Exercise details: Once the images are removed, repeat all of the entries exactly.

Source records:
--- START ---

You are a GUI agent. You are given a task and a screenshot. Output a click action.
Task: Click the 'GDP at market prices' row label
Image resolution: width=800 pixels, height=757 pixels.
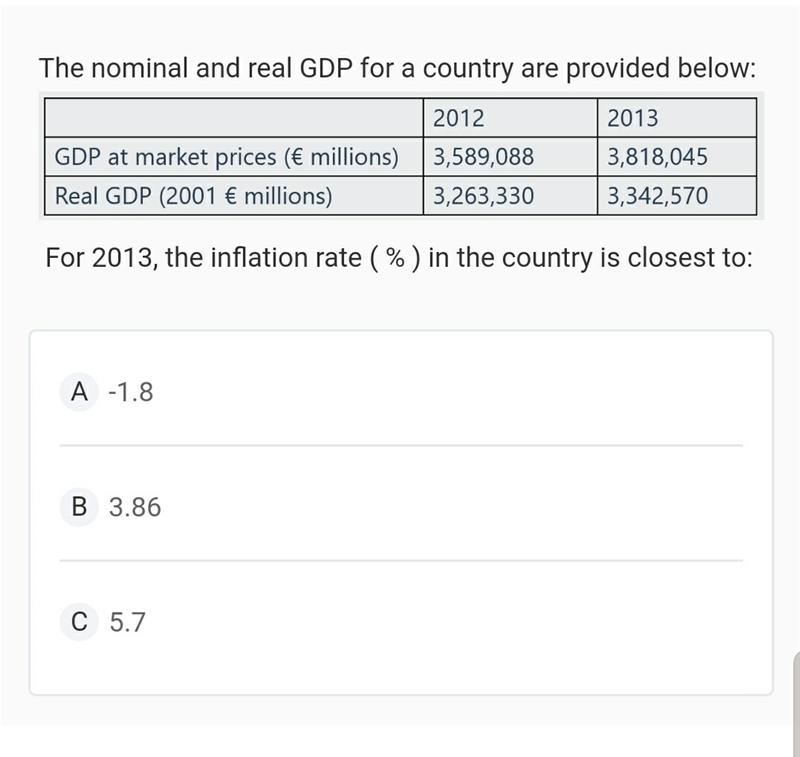pos(234,157)
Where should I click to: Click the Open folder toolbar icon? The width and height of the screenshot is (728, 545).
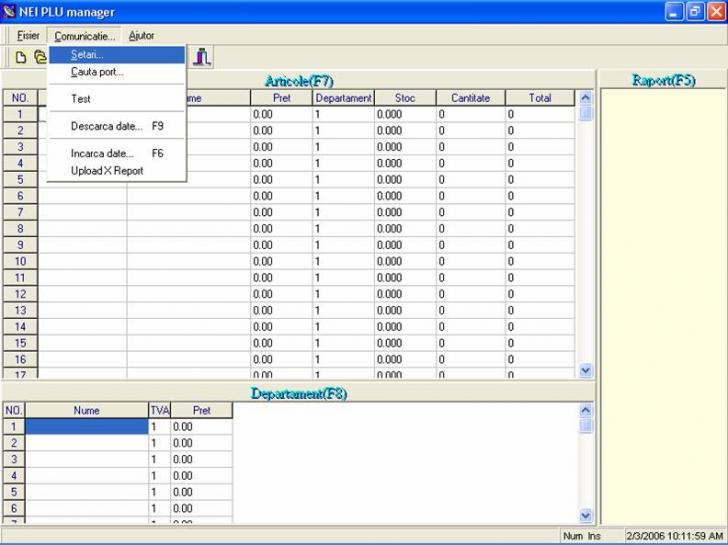click(x=40, y=57)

--- END ---

Solution for this problem:
You are a GUI agent. You are given a task and a screenshot. Output a click action.
Task: Click the 'GDP at market prices' row label
Image resolution: width=800 pixels, height=757 pixels.
pos(234,157)
Where should I click to: Click the Open folder toolbar icon? The width and height of the screenshot is (728, 545).
click(x=40, y=57)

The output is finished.